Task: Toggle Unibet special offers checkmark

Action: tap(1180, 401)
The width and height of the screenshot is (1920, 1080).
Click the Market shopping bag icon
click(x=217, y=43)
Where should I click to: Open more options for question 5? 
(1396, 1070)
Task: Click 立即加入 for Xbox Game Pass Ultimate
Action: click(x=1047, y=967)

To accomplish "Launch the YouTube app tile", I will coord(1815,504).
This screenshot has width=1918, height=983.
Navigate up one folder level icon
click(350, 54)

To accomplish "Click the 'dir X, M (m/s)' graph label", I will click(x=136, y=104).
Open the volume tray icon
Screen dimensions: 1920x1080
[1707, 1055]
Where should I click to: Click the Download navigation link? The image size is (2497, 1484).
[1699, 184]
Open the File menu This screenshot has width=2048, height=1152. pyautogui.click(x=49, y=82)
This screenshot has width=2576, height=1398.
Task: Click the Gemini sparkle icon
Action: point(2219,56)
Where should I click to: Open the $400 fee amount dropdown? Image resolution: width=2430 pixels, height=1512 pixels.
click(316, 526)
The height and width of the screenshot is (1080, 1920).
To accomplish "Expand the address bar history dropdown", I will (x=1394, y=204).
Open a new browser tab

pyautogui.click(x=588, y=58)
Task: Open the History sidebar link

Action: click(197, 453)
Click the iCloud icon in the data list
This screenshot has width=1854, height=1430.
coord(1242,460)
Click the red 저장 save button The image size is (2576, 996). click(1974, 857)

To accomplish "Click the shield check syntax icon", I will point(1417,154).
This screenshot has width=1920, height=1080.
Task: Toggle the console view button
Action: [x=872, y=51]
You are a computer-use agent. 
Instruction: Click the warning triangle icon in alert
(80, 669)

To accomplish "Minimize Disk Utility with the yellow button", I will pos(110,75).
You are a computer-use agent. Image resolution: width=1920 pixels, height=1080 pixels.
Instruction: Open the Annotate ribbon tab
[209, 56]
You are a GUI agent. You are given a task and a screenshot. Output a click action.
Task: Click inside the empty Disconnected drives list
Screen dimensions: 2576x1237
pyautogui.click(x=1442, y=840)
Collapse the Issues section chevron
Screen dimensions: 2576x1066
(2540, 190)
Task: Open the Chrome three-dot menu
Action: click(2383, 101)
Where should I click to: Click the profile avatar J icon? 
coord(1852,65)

★ ★ ★ ★

> _Task details_
Write out exactly each line of the entries, starting at the one containing "Task: Open the History sidebar link" and finishing with the last line.

> _Exercise response_
Task: Open the History sidebar link

Action: click(197, 453)
Click the iCloud icon in the data list
This screenshot has width=1854, height=1430.
coord(1242,460)
Click the red 저장 save button The image size is (2576, 996). click(1974, 857)

To accomplish "Click the shield check syntax icon", I will point(1417,154).
This screenshot has width=1920, height=1080.
Task: Toggle the console view button
Action: [x=872, y=51]
You are a computer-use agent. 
Instruction: Click the warning triangle icon in alert
(80, 669)

To accomplish "Minimize Disk Utility with the yellow button", I will pos(110,75).
You are a computer-use agent. Image resolution: width=1920 pixels, height=1080 pixels.
Instruction: Open the Annotate ribbon tab
[209, 56]
You are a GUI agent. You are given a task and a screenshot. Output a click action.
Task: Click inside the empty Disconnected drives list
Screen dimensions: 2576x1237
pyautogui.click(x=1442, y=840)
Collapse the Issues section chevron
Screen dimensions: 2576x1066
(2540, 190)
Task: Open the Chrome three-dot menu
Action: click(2383, 101)
Where should I click to: Click the profile avatar J icon? 
coord(1852,65)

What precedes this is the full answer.